I'm merely stressed. Overloaded. Really thought my brain was oozing out of my ears today. Felt so numb and defeated. So defeated in fact, I got a flu shot. I am usually very resistant to those, just think they're silly. But now, I don't want to take any risks.

I know what all the machines in the NICU do. I don't want to deal with all those stupid cords and wires. I don't want to have to change poopy diapers and try not to get poop on them all. I don't want to go 'home' with oxygen for my baby. I don't want to pump and feed, I want to breastfeed. I don't want to deal with it! I'm sure this sounds extremely selfish of me, and I should be grateful to be carrying this baby boy. I am. I just want him healthy. Like 40 weeks healthy. My husband will be technically handicapped (though I know after a while you'll never notice) for the rest of his life. I don't want our child to be, too. Or deal with surgeries for a baby or long term health problems because I couldn't keep him inside me.

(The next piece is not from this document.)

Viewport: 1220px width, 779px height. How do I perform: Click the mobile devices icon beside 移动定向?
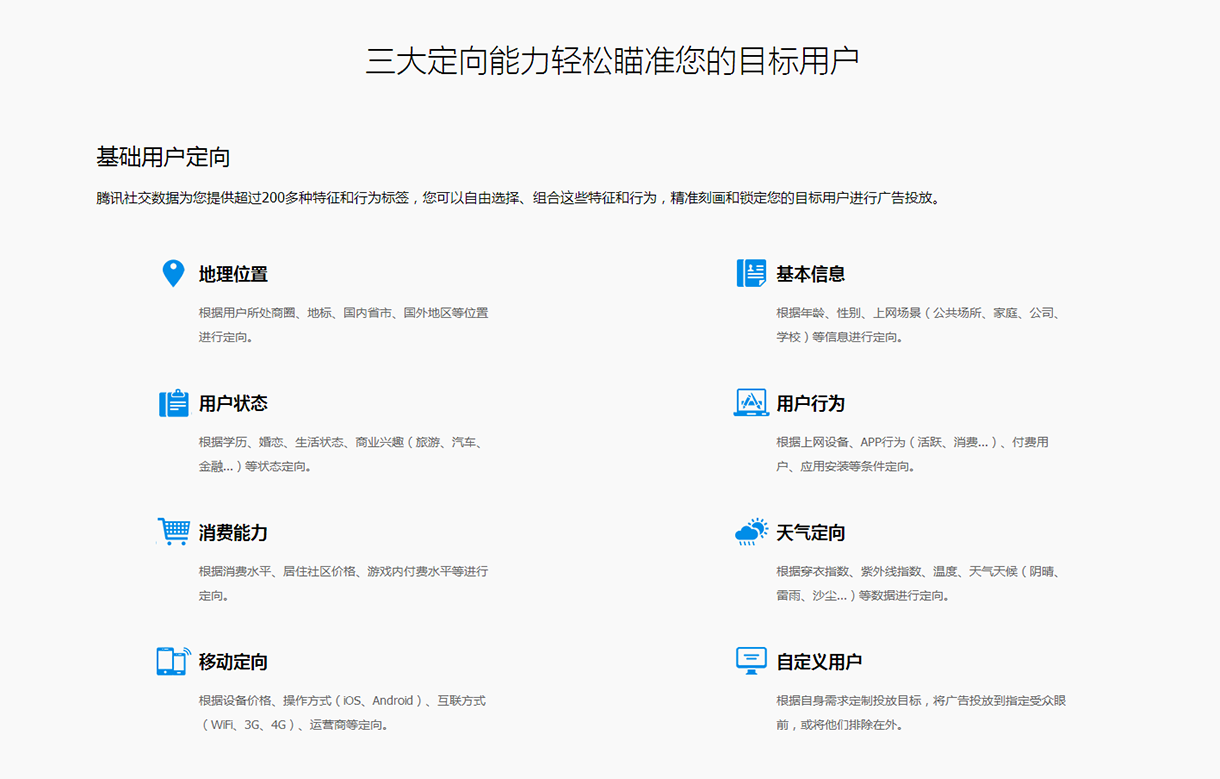[x=173, y=661]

Any time after December 10 would be okay with me. Preferably January 7 of course, but after Dec 10, he'll be 36 weeks, and I can handle that. I've seen those babies go home in 2 days no problem. Some of them are littler, but some still go home with no problems.

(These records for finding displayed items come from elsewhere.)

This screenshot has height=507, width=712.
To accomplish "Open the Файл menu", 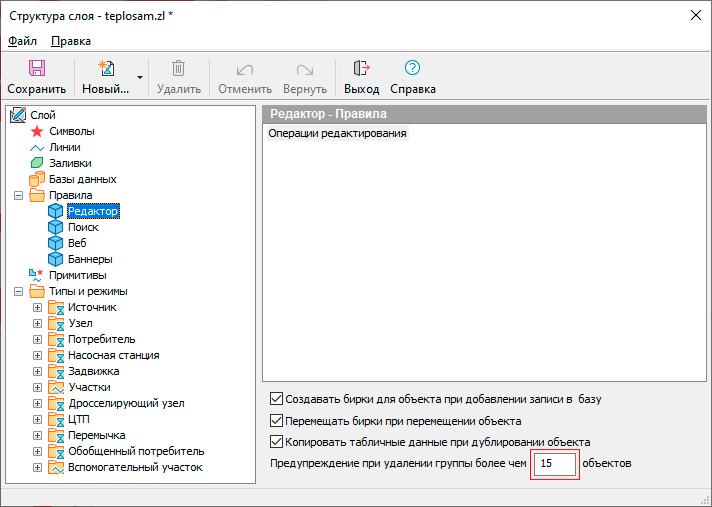I will click(22, 41).
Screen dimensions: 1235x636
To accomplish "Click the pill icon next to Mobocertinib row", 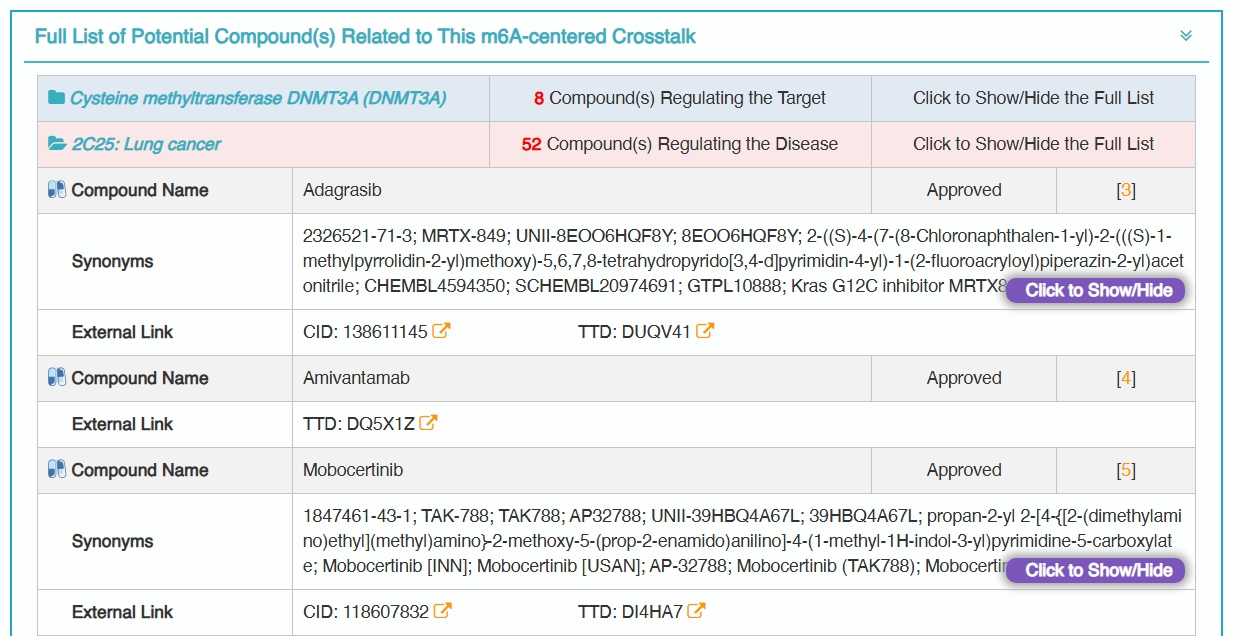I will coord(57,470).
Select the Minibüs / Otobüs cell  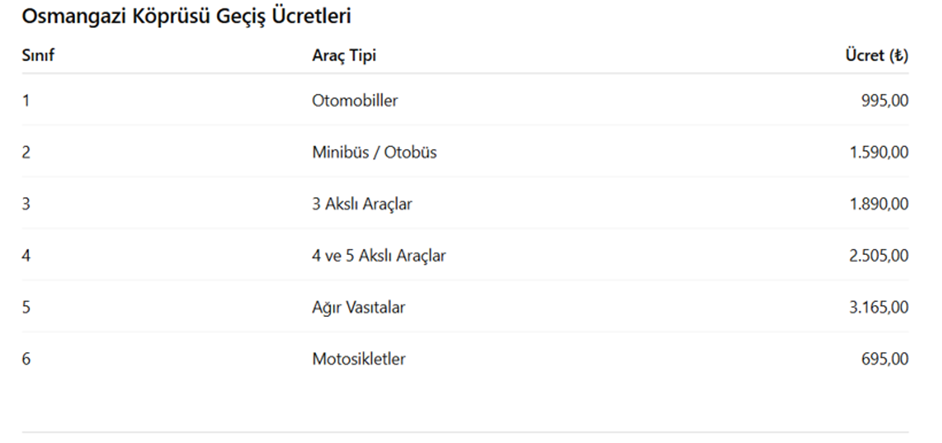[x=374, y=153]
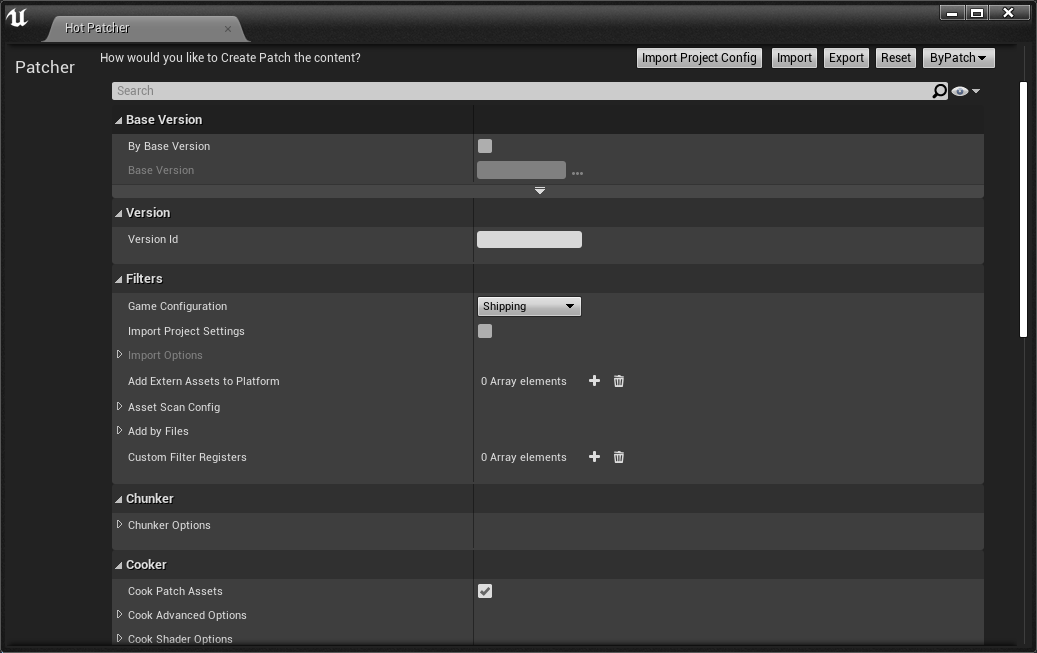Add element to Add Extern Assets to Platform
This screenshot has height=653, width=1037.
594,381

Needless to say, I was in a severe funk all day. Of course the appointment was the first thing in the morning, so I was a misery to be around (again) all day long. I went with Jason to PT again. He gets excited to go now. But he's like a little puppy - as soon as he gets back from doing his exercises, he's exhausted, and goes right to sleep. He stood with the parallel bars and threw and caught an exercise ball while balancing. He did a great job with that. One guy fell while walking around the track, and it took a long time for him just to get back up. He had above the knee amputations, and was pretty new to his prosthetics it looked like. It was so sad to watch. He was so positive about it though, while just laying there on the floor waiting for someone to help. It was such a struggle to stand up on those legs for him, just something you'd never think about. How hard it is to stand up from lying on the floor with fake legs up to your hips. Jason said "Man, I wanted to help...and then I realized I couldn't." We just chilled out for the rest of the afternoon.

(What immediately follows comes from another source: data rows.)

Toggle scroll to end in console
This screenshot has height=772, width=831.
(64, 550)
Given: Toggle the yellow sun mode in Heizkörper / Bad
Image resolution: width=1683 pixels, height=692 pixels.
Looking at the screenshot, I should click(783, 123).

So I think after a day of processing it all, I'm a little better with it. But who knows what tomorrow will be like. I know there's not much I can do. I know I'm not doing too much to have caused it - if anything, I was doing much more before I came here. Now, I just wake up and walk to the hospital and sit in his room. Maybe walk downstairs once, and back to sitting, and picking scabs and dead skin, and then walk 'home' and sleep. Hence the weight gain. I know people do both of these things every single day (sit by their husbands bedside, and wait patiently for their baby to come home), just maybe not at the same time. And, thank goodness I'm not on bed rest now, or thank goodness the baby isn't here now in the middle of all this. And, at least we'll be within walking distance of the hospital for a good while. That will save on gas money!

We're so hoping for a weekend pass this weekend. We have got to get him off this base. His mom is coming for another visit too, so we were hoping to go out to lunch or dinner one night. It just all depends on whether or not his pain can be controlled with oral medications. Right now he's still on the PCA, and still has a wound vac. We're trying not to get our hopes up, but I think whenever you have to say that, you've already got them up.

I'm tired, I wish these clothes would hurry up. Usually, I love doing laundry. But not when I have to sit and wait for it.

Hopefully tomorrow will be better.
Every day inside is worth three on the outside little one. You just stay put!